GELORA.CO - Rata-rata para komisioner dan staf KPU baru bisa tidur setelah subuh selama Ramadan ini, untuk menuntaskan rekapitulasi suara Pemilu Serentak 2019. Mengonsumsi vitamin, kurma, dan madu salah satu cara untuk menjaga stamina.
KETEGANGAN itu muncul ketika hingga akhir April lalu tidak kunjung ada rekapitulasi yang tuntas. Baik di tingkat provinsi maupun wilayah pemilihan luar negeri.
’’Kami berhitung, ini bisa selesai nggak, dalam 35 hari,’’ tutur Ketua Komisi Pemilihan Umum (KPU) Arief Budiman saat berbincang dengan Jawa Pos di sela berbuka puasa di bilangan Jakarta Selatan, Rabu (22/5).
Kekhawatiran itu cukup beralasan. Sebab, Arief berkaca pada Pemilihan Anggota Legislatif (Pileg) 2014 yang masih terpisah dengan pilpres. Saat itu KPU diberi waktu 30 hari untuk menyelesaikan rekapitulasi nasional. Kala itu KPU ketuk palu pengesahan rekapitulasi 15 menit sebelum tenggat berakhir.
Karena itu, sejak awal Arief dan para komisioner KPU lain, yaitu Hasyim Asy’ari, Evi Novida Ginting, Pramono Ubaid Tanthowi, Viryan Azis, Wahyu Setiawan, Ilham Saputra, merancang agar rekapitulasi dilakukan simultan. Begitu ada satu wilayah selesai, level di atasnya langsung membuka pleno dan menyidangkannya.
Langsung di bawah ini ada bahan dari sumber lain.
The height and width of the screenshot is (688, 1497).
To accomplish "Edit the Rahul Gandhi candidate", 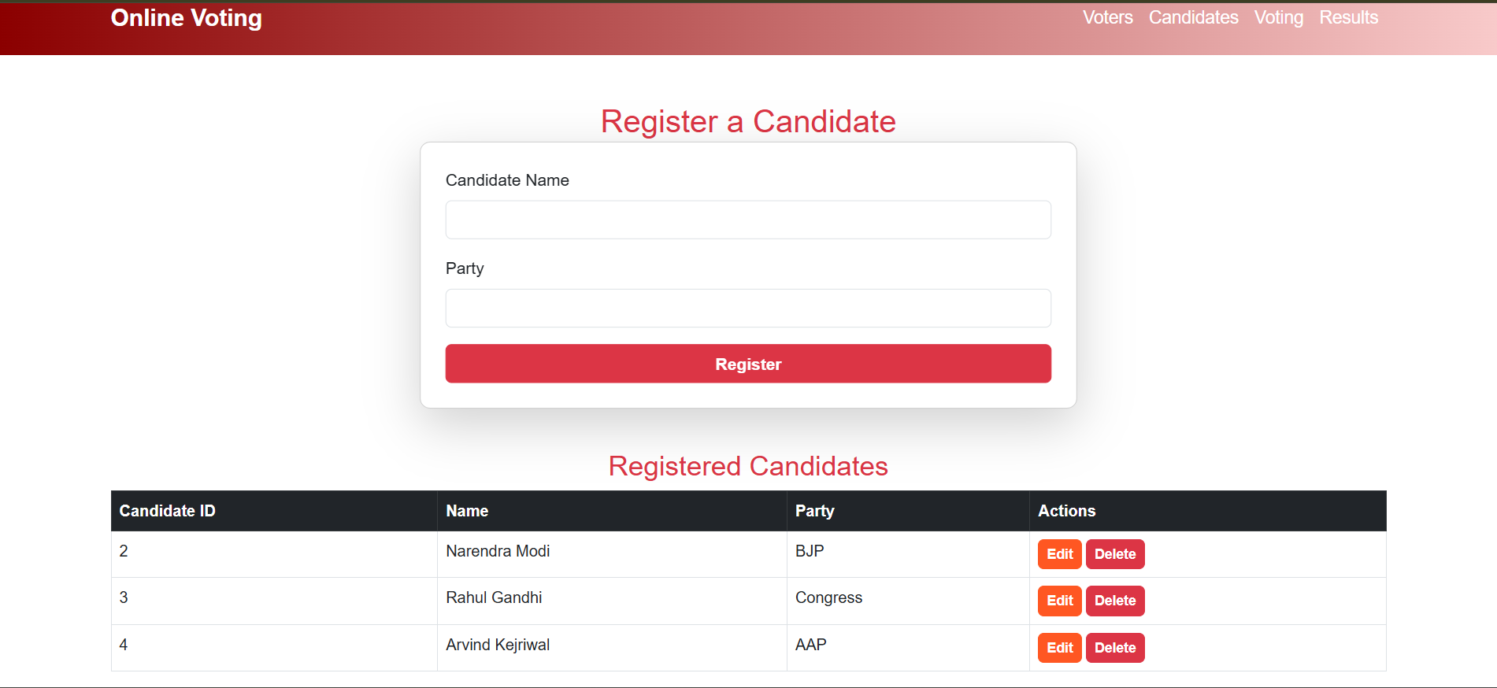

Tidak menunggu semua atau beberapa wilayah lain selesai. Terbukti, sepekan menjelang ketuk palu 21 Mei lalu, KPU DKI Jakarta baru berhasil menuntaskan rekapitulasi kecamatan 100 persen.
Begitu rekapitulasi Provinsi Papua bisa disahkan, Arief dkk lega. Arief langsung menskors rapat untuk menyiapkan penetapan hasil pemilu. Pada Selasa, 21 Mei, pukul 01.46, berita acara penetapan rekapitulasi nasional mulai dibacakan. Dan, selesai sekitar setengah jam kemudian.
Semua saksi peserta pemilu hadir. Baik saksi kedua paslon presiden dan wakil presiden, saksi parpol, maupun beberapa saksi DPD.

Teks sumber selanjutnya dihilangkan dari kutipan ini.